Having issue with max_norm parameter of torch.nn.Embedding

Hello,

I am using torch.nn.Embedding to embed my model’s categorical input features. When I use the max_norm parameter and set it equal to 1, I get the following error during training the model:

RuntimeError: one of the variables needed for gradient computation has been modified by an inplace operation: [torch.FloatTensor [59, 20]] is at version 4; expected version 2 instead. Hint: enable anomaly detection to find the operation that failed to compute its gradient, with torch.autograd.set_detect_anomaly(True).

I would appreciate any help on this problem.

I cannot reproduce the issue using torch==1.13.0+cu117 with this code snippet:

emb = nn.Embedding(num_embeddings=10, embedding_dim=100, max_norm=1.)

for _ in range(10):
    x = torch.randint(0, 10, (8,))
    out = emb(x)
    out.mean().backward()

so could you post a minimal, executable code snippet reproducing the issue, please?

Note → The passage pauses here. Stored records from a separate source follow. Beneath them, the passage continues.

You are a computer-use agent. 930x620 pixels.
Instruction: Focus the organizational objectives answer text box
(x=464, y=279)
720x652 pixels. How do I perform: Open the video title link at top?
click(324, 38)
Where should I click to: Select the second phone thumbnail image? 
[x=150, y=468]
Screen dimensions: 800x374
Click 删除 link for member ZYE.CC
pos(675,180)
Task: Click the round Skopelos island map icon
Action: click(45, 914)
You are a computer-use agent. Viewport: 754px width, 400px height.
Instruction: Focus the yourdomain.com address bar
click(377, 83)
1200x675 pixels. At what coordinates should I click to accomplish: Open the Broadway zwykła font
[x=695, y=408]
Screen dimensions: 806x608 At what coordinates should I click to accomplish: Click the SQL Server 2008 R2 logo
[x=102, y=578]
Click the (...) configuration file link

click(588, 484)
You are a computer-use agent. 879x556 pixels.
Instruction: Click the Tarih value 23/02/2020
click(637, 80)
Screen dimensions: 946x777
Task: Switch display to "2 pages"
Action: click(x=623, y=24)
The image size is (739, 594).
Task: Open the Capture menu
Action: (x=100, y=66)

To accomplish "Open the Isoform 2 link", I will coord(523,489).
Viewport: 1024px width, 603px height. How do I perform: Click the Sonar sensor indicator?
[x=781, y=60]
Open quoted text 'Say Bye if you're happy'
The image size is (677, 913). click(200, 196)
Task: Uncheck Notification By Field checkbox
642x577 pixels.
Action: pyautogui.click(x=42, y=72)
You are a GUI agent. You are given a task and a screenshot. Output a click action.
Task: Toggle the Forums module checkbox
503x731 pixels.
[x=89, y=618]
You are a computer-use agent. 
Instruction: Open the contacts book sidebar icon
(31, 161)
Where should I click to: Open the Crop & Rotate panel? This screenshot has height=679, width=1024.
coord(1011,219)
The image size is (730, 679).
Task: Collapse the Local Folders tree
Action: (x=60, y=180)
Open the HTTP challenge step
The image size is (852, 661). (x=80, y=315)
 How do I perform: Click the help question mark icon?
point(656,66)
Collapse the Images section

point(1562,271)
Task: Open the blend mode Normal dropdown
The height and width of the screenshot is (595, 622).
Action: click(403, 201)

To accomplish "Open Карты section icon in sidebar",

Thanks for your response. I am also able to run the code snippet you’ve provided without any issue.
My code is a large one with lots of modularity. I’ll try to see if I can provide a snippet that reproduces the same issue for me.
In the meantime, I wanted to know if the issue I’m facing is related to what is mentioned on the pytorch website page for torch.nn.Embedding as follows:
When max_norm is not None , Embedding’s forward method will modify the weight tensor in-place. Since tensors needed for gradient computations cannot be modified in-place, performing a differentiable operation on Embedding.weight before calling Embedding’s forward method requires cloning Embedding.weight when max_norm is not None .

Yes, it could be related, but I would also assume you would have to use the .weight parameter explicitly. Is this the case? I.e. are you using embedding.weight directly in your code?

I am not using embedding.weight directly. I define the optimizer this way:
opt = torch.optim.Adam( params=model.parameters() )
I appreciate it if you can provide me with some details on how to use embedding.weight directly.

The docs show the usage which could yield to the error:

# copied from the docs
n, d, m = 3, 5, 7
embedding = nn.Embedding(n, d, max_norm=True)
W = torch.randn((m, d), requires_grad=True)
idx = torch.tensor([1, 2])
a = embedding.weight.clone() @ W.t()  # weight must be cloned for this to be differentiable
b = embedding(idx) @ W.t()  # modifies weight in-place
out = (a.unsqueeze(0) + b.unsqueeze(1))
loss = out.sigmoid().prod()
loss.backward()

# now remove the clone and it will fail
n, d, m = 3, 5, 7
embedding = nn.Embedding(n, d, max_norm=True)
W = torch.randn((m, d), requires_grad=True)
idx = torch.tensor([1, 2])
a = embedding.weight @ W.t()  # weight must be cloned for this to be differentiable
b = embedding(idx) @ W.t()  # modifies weight in-place
out = (a.unsqueeze(0) + b.unsqueeze(1))
loss = out.sigmoid().prod()
loss.backward()
# RuntimeError: one of the variables needed for gradient computation has been modified by an inplace operation: [torch.FloatTensor [3, 5]] is at version 2; expected version 1 instead. Hint: enable anomaly detection to find the operation that failed to compute its gradient, with torch.autograd.set_detect_anomaly(True).

so I was just referring to this given example.

Thanks for your answer. I can’t easily understand this example from the docs. What is the purpose of having both ‘a’ and ‘b’ and why ‘out’ is defined as, out = (a.unsqueeze(0) + b.unsqueeze(1))?

Do we need to first clone the entire embedding tensor as in ‘a’, and then finding the embeddings for our desired indices as in ‘b’? Then how do ‘a’ and ‘b’ need to be added?

In my code, I don’t have W explicitly, I am assuming that W is representative of the weights applied by the torch.nn.Linear layers. So, I just need to prepare the input (which includes the embeddings for categorical features) that goes into my network.

I greatly appreciate any instructions on this, as understanding this example would help me adapt my code accordingly.

The actual "logic"of the example shouldn’t be important, as it only demonstrates the needed .clone() call when you are using the embedding.weight directly in any operation which needs the original value of .weight for gradient calculation:

embedding.weight.clone() @ W.t()

The value of a, b, etc. is only given to reproduce the error which a user might be running into in a real example.